Sunday, September 11, 2011

R.I.P.: Pearl Thuston Brown

Tribute: Pearl Thuston Brown Was a Sophisticated Lady of Jazz
by Joe Lambe - Kansas City Star
Sept. 10, 2011


Who: Pearl Thuston Brown, 84, of Independence.

When and how she died: Aug. 28, after suffering flu symptoms.

A stateswoman of jazz: Brown was a professional musician since 1951, a singer and piano player at Kansas City nightclubs who toured with Lionel Hampton's band and entertained troops during the Vietnam War.

The woman who had worked with Count Basie and Billie Holiday still performed at the Blue Room's jam sessions until shortly before her death.

In a Kansas City Star interview two years ago, Brown said of her retirement, "I may be walking all bent over, but I'll still be playing."

Pam Hider-Johnson, a program director with the Elder Statesmen of Kansas City Jazz, said Brown, its last surviving woman member, embodied elegance.

"If (Duke) Ellington thought of 'Sophisticated Lady,' that was her," she said. "She wore evening gloves."

Friends said she was also a consummate entertainer who cracked jokes and could be a bit bawdy. Jayne McShann, daughter of the late jazz artist Jay McShann, said: "Pearl was funny, she was down to earth and she spoke her mind."

Her "family": Bishop L.F. Thuston, 54, of the Church of God in Christ in Kansas City, was her nephew -- one of 38 nieces and nephews.

Brown, who never had children, treated nieces and nephews like they were hers, he said. She would play with jazz greats, return with presents for all and chat with them about Ellington, Holiday and many others.

"We felt like we knew them through her," Thuston said. She married childhood sweetheart Rudy Brown many years ago, divorced him and for a time was married to the brother of soul singer Sam Cooke. After they divorced, she remarried Brown, a Kansas City, Kan., firefighter, in 1984. They remained together until he died about six years ago.

She also outlived her parents, two brothers and a sister and could relate family history going back to slave cabins and the Choctaw Indians -- often mixing music and folk tales.

"She was last of that generation," her nephew said. "She reigned as queen of the whole tribe."

Varied resume: She survived racism and sexism, two plane crashes and the dangers posed by rowdy audiences, Thuston said, and she saw her protection and survival as the work of God.

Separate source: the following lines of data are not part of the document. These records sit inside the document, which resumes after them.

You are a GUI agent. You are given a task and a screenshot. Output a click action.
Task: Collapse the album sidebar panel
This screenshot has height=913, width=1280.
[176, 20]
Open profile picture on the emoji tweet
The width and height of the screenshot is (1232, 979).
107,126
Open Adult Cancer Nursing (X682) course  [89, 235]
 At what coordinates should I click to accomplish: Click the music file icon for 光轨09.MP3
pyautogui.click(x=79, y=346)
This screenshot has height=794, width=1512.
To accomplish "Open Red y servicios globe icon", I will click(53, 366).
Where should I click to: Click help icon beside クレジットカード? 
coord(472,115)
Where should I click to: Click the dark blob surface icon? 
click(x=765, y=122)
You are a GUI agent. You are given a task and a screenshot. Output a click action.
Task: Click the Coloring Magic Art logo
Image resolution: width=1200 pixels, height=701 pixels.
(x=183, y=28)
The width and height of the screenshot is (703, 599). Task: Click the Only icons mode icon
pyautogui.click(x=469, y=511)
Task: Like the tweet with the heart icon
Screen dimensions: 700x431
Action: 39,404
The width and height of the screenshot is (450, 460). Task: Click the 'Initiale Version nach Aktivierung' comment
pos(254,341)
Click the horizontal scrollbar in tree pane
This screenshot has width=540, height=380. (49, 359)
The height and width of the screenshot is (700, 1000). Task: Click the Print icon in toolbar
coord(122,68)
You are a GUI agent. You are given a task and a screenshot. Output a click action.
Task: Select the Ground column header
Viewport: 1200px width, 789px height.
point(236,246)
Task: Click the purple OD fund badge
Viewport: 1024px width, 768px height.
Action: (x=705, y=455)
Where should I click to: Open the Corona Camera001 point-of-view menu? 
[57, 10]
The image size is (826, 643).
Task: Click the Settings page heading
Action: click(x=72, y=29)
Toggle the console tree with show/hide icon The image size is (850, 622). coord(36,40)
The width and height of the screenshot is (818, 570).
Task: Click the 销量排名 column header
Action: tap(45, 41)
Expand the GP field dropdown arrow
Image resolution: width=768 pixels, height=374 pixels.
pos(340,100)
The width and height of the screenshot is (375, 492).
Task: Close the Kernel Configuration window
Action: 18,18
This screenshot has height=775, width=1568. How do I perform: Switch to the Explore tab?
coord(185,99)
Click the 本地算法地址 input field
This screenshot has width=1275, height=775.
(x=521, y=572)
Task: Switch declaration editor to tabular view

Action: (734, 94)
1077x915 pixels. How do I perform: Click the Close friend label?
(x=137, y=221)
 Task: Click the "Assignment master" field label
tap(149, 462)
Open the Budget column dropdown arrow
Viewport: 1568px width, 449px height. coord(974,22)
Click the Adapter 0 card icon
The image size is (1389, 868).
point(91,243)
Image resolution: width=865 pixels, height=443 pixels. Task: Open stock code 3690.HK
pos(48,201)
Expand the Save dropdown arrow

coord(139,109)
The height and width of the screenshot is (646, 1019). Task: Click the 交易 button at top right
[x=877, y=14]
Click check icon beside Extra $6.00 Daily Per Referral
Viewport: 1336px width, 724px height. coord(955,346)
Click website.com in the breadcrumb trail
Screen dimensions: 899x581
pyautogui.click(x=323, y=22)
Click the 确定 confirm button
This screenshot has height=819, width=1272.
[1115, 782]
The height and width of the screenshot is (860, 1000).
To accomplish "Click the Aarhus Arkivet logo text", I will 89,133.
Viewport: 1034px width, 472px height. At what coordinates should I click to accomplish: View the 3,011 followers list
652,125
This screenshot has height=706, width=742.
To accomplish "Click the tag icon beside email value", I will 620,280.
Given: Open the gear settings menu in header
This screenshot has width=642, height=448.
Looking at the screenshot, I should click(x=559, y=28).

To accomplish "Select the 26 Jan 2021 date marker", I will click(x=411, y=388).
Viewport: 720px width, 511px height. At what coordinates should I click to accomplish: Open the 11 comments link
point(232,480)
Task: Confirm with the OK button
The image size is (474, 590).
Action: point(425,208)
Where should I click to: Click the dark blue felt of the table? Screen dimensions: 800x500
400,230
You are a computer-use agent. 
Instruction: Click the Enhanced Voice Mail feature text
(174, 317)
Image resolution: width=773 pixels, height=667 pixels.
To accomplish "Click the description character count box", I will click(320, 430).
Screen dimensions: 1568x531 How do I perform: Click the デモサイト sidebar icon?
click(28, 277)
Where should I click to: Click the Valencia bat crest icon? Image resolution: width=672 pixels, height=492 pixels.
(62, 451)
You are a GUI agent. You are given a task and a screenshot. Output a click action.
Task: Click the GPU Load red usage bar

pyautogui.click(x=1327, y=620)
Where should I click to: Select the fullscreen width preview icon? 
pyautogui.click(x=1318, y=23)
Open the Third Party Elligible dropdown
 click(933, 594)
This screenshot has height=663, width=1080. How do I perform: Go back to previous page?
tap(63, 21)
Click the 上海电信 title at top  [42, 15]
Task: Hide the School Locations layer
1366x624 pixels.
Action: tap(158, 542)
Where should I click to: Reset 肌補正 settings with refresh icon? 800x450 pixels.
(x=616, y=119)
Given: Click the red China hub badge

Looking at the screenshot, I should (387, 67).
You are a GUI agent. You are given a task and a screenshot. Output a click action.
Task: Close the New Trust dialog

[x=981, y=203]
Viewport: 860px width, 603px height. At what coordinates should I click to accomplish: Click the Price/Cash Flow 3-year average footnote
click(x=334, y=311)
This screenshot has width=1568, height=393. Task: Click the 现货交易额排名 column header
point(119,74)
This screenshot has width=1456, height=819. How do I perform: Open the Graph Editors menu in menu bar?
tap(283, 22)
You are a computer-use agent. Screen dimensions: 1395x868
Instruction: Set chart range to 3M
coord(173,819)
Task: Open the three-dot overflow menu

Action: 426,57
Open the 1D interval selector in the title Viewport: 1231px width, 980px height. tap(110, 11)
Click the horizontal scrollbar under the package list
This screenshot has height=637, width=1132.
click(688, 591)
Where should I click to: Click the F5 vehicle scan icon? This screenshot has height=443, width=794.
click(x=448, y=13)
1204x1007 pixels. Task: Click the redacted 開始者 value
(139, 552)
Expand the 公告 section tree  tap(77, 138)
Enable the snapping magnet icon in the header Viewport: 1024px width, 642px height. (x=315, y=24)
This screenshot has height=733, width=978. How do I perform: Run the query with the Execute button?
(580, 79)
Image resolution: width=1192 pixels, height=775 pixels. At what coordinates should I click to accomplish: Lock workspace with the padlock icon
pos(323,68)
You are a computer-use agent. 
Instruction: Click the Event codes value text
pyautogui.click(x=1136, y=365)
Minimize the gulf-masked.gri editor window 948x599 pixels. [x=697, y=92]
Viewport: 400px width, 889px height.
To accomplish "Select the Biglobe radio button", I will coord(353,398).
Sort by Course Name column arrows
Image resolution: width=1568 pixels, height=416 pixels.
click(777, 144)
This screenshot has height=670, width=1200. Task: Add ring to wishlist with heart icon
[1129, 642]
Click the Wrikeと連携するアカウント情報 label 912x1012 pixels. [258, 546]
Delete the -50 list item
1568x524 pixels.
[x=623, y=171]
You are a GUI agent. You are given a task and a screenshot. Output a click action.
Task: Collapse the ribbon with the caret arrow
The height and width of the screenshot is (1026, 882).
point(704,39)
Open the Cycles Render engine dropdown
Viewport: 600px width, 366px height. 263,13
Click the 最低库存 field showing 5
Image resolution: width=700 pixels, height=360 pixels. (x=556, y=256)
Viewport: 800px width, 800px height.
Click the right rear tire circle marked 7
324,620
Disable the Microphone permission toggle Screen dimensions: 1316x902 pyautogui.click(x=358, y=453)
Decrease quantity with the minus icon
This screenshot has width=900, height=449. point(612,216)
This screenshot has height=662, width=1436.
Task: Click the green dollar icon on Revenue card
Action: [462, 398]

She composed jazz and gospel music and loved Kansas City more than any of the great cities she had toured, he said. She also was a fine seamstress, a beautician and a gourmet cook who always stayed busy.

Brown said in her newspaper interview that she always worked hard -- playing Kansas City clubs in her 20s -- "two or three jobs sometimes in one night."

Although she toured as a singer with Hampton's band, over the decades she mainly was a solo artist at venues on the County Club Plaza and downtown.

A critic praised her respect for melody and her style of elaborate cascades of piano notes. That was when she put out her first CD at age 81.

Last year, she received a lifetime achievement award from the American Jazz Museum, which also has exhibited some of the elaborate gowns she made for her performances.

She had played music since she was a child in Kansas City, Kan., and lived there until she moved to Independence about a year ago, said her friend Betty Crow.

"She was everyplace, playing and singing, out to the clubs," Crow said. "She had been in the jazz world when jazz was jazz and she was still going strong."

And doing it with style, McShann said. "She always had a hat on, she had pearls on, jewelry, scarves -- she was a classy woman."

Survivors include: 38 nieces and nephews and untold friends.

Last words: "She took her music seriously," McShann said, "and she was eloquent, statuesque -- I can just see her now."